井上博文(いのうえひろふみ) / 塾講師

株式会社コムニタス

コラム

生物ー心理ー社会モデル

2020年12月13日

テーマ:公認心理師試験重要キーワード

コラムカテゴリ:スクール・習い事

第2回公認心理師試験
問78生物心理社会モデルについて、適切なものを1つ選べ。
①スピリチュアリティを最も重視するモデルである。
②クライエントを包括的に理解する上で有用なモデルである。
③医療技術の高度化を促進するために考案されたモデルである。
④生物生態学的モデルへの批判を背景に生まれたモデルである。
⑤クライエントの健康や疾病に責任を持つのは医療従事者とみなすモデルである。


生物心理社会モデル(Bio-Psycho-Social model)とは、1977年にロチェスター大学の精神科医であったG,L.Engelが提案した精神医療のモデルです。これは現任者講習のテキストにも出てきましたし、京都コムニタスの教材も含めて、様々な教材で言及されていますので、押さえておいた方が良いトピックです。簡単に言うと、これはクライエントの実像を捉えるために、多角的に見ることです。それまでの医療分野では、病気に対して生物学的(身体)なことだけを治療対象とする生物医学モデルが用いられていましたが、その代わりに提案されたのが、生物心理社会モデルです。このモデルが主張された背景には、従来の生物−医学モデルの視点だけだと、偏りが生じ、例えば、会社で受けるストレスからくる苦痛の緩和といった、社会的背景を考慮に入れないといけないケースへの対応が難しくなったことが挙げられます。また生活習慣病や痛みに対するケアや心理社会的なストレスによる疾患など、医学が取り扱う問題が多様化し、生物学的な視点の考え方のみでは限界や偏りが生じ、対応が難しくなってきたこともあります。以上から正答は②です。「包括的」という言葉がポイントです。

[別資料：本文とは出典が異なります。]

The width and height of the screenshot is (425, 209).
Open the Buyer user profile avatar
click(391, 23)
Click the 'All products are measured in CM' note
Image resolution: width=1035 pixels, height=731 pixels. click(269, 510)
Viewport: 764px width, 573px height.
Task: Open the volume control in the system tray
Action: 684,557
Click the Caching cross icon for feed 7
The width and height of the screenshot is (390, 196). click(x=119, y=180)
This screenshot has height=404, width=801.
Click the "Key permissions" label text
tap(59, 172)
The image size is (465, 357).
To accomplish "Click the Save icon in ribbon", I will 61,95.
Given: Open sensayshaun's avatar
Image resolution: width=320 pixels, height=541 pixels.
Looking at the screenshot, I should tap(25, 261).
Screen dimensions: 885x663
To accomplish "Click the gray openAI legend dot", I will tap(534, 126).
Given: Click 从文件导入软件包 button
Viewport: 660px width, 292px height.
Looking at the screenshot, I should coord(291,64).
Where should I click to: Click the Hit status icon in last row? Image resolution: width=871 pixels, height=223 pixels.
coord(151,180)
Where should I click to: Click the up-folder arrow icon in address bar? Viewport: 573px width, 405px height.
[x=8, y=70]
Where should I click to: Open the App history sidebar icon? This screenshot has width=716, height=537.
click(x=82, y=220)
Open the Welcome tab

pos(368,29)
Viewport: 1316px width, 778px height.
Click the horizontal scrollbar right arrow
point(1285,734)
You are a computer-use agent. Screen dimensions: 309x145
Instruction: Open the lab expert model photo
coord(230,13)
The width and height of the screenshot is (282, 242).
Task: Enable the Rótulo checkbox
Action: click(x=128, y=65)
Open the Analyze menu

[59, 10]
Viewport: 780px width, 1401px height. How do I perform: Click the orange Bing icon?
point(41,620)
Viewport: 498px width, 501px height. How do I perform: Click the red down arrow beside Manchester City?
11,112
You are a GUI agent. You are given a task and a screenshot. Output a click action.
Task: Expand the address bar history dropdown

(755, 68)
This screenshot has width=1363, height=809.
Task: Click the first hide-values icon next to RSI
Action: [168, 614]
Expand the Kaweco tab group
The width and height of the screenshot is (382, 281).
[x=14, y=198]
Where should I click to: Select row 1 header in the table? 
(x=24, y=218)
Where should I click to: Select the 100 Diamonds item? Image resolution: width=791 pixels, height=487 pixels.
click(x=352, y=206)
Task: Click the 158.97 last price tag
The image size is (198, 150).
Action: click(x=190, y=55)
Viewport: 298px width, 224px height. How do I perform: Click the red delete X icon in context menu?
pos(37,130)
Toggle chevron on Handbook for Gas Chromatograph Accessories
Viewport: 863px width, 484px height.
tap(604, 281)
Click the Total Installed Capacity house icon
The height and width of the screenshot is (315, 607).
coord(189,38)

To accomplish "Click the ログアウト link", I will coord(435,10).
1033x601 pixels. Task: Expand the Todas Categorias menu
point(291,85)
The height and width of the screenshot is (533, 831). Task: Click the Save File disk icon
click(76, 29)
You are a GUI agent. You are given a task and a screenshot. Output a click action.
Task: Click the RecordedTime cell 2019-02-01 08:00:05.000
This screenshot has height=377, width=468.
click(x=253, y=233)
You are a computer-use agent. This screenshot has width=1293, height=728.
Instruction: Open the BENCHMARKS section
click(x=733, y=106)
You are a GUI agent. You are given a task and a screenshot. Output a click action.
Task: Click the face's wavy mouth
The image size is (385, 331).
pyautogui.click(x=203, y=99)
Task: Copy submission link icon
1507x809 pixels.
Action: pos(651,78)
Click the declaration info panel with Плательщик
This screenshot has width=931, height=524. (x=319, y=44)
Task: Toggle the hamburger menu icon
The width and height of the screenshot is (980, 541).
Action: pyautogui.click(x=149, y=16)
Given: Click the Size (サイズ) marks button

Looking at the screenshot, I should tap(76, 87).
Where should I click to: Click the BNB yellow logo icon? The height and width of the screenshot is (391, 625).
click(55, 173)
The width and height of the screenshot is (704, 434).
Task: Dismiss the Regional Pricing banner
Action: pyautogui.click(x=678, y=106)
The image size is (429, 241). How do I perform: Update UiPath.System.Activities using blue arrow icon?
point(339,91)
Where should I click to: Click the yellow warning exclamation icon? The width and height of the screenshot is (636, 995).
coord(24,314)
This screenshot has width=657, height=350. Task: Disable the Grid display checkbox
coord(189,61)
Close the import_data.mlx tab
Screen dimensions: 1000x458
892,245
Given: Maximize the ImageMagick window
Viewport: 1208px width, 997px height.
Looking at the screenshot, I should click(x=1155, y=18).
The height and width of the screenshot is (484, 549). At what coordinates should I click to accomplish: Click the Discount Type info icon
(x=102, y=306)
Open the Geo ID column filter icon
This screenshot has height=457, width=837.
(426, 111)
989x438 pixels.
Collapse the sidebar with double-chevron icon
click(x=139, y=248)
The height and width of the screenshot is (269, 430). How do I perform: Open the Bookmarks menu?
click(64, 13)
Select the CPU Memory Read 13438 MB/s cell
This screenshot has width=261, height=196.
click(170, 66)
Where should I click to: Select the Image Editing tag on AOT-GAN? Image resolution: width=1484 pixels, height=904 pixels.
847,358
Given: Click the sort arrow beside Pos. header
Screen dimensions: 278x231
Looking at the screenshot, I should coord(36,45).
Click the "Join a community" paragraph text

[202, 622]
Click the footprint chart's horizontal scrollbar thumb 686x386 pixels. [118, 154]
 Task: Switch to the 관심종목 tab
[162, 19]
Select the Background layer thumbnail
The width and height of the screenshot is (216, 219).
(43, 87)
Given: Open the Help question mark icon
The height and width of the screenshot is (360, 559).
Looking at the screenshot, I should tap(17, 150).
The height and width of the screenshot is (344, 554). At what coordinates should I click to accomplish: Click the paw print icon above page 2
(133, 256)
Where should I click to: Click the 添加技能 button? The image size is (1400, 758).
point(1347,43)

生物的要因とは、神経、細胞、遺伝子、細菌やウィルスなどが問題の要因として挙げられ、これらに対して、医師や看護師、薬剤師や理学療法士などのスタッフを中心に、薬物療法や手術、リハビリなど生物医学的アプローチが行われます。心理的要因は、認知、信念、感情、ストレス、対人関係、対処行動などが問題の要因として挙げられ、これらに対して、公認心理師、臨床心理士などの心理学を専門にしたスタッフが、心理療法やカウンセリング、心理教育を行い、患者(クライエント)の認知の変容や感情のコントロールの仕方、ストレスへの対処、対人関係や環境に適切に対応できるように心理学的アプローチを行います。社会的要因は、家族や地域の人々のソーシャルネットワーク、生活環境、貧困や雇用などの経済状況、ジェンダーや人種や文化、教育などが含まれます。社会福祉士や精神保健福祉士、児童福祉士などのスタッフが、社会復帰のための訓練、入退院時の各種手続きのサポート、福祉事務所などの公的機関の紹介等の福祉サービスの提供など社会福祉的アプローチを行います。